E3330 and APX2009 do not alter CGRP release from sensory neurons in culture, but they attenuate the cisplatin-induced reduction in capsaicin-evoked release of CGRP. Each column represents the mean ± S.E.M. of basal release (light-gray columns) or capsaicin-stimulated release (dark-gray columns) of CGRP in femtomoles per well per minute. (A) Cultures were exposed to medium or to 10 or 20 µM of the various drugs (as indicated) for 72 hours prior to release experiments. (B) Cultures were exposed to medium or to 10 or 20 µM of the various drugs (as indicated) for 72 hours and to cisplatin for 24 hours prior to release experiments. An asterisk indicates a significant difference in capsaicin-stimulated release compared with untreated cells, using analysis of variance and the Tukey post hoc test.

APX2009, but not APX2007 or APX2032, attenuates the cisplatin-induced phosphorylation of H2AX in sensory neuronal cultures. The top panel shows representative Western blots of pH2AX and vinculin from cultures prior to and after 24 and 48 hours of exposure to 10 μM cisplatin. Cultures were exposed to DMSO as a vehicle control or to 20 µM APX2007, APX2009, or APX2032 for 72 hours before and during cisplatin treatment as indicated. The bottom panel represents the mean ± S.E.M. of the densitometry of pH2AX expression normalized to vinculin from three independent experiments. Treatment with APX2009 resulted in a decrease in pH2AX at all time points as determined using analysis of variance and the Tukey post hoc test.

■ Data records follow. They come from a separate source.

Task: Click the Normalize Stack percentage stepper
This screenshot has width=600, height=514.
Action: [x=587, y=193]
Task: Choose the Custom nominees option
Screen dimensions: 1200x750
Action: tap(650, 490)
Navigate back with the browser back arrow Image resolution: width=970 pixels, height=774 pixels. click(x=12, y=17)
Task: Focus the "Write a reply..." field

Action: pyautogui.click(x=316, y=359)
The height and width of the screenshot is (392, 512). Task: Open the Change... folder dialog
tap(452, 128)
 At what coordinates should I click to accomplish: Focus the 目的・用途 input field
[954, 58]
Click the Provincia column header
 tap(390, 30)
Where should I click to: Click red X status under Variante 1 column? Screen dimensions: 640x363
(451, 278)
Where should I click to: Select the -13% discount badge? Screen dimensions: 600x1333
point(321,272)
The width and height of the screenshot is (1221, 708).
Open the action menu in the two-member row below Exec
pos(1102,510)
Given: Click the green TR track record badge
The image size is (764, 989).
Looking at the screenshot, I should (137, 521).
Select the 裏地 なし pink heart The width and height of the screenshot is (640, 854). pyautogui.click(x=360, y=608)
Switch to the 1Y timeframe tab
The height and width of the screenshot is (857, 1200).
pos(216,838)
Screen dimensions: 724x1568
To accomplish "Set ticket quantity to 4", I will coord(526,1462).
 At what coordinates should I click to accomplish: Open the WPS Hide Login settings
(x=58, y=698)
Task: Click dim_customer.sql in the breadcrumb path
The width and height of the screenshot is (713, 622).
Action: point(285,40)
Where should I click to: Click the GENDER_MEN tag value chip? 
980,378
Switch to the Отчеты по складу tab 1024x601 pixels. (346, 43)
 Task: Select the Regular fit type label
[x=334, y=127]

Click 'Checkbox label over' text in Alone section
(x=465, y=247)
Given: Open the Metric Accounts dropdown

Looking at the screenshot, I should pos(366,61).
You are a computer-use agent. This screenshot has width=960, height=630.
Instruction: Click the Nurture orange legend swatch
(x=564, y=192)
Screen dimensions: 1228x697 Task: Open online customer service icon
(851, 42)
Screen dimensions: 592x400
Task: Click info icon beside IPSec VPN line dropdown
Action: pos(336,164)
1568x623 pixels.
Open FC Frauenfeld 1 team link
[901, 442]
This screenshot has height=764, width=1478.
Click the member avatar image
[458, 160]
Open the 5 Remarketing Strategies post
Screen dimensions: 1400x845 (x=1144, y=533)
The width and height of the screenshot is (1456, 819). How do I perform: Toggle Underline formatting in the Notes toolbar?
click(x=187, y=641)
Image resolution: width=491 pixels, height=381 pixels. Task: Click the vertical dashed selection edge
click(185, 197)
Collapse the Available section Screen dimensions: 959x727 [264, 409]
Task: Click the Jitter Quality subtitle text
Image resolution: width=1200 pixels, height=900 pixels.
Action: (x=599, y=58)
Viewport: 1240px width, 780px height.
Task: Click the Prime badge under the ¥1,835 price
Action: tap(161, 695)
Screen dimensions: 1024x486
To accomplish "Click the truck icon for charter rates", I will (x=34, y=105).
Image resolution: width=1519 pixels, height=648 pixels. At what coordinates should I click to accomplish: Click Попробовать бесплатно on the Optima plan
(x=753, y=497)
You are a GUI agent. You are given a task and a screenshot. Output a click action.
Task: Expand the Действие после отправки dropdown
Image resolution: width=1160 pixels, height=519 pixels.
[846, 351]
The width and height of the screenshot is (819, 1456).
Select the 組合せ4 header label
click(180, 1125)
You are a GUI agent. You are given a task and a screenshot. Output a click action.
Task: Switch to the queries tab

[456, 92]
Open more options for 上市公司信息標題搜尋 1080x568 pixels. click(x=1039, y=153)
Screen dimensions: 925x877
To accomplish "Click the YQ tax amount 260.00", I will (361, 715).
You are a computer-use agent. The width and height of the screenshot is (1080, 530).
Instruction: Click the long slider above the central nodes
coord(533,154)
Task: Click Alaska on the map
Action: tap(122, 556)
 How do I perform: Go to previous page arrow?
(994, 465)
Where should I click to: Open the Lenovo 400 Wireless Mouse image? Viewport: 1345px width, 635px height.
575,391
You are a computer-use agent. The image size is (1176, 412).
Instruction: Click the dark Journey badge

APX2009 attenuates the oxaliplatin-induced toxicity of sensory neurons in culture. (A) Each column represents the mean ± S.E.M. of the percentage of surviving cells as measured by trypan blue exclusion after 24-hour exposure to various concentrations of oxaliplatin as indicated. Cultures are treated for 72 hours with DMSO as a vehicle control (left), 10 µM APX2009 (center), or 20 µM APX2009 (right). (B) Columns represent the mean ± S.E.M. of the basal release of CGRP (light-gray columns) or release stimulated by 30 nM capsaicin (dark-gray columns) in femtomoles per well per minute. The horizontal bar indicates cultures exposed to 30 µM oxaliplatin for 24 hours and 10 or 20 µM APX2009 for 72 hours prior to release experiments. (C) The top panel shows representative Western blots of pH2AX and vinculin from cultures prior to and after 24 and 48 hours of exposure to 30 μM oxaliplatin and DMSO or 20 µM APX2009 for 72 hours before and during cisplatin treatment as indicated. The bottom panel represents the mean ± S.E.M. of the densitometry of pH2AX expression normalized to vinculin from three independent experiments. An asterisk indicates a statistically significant difference on oxaliplatin treated cultures compared with controls, using analysis of variance and the Tukey post hoc test. DMSO, dimethylsulfoxide. *P < 0.05.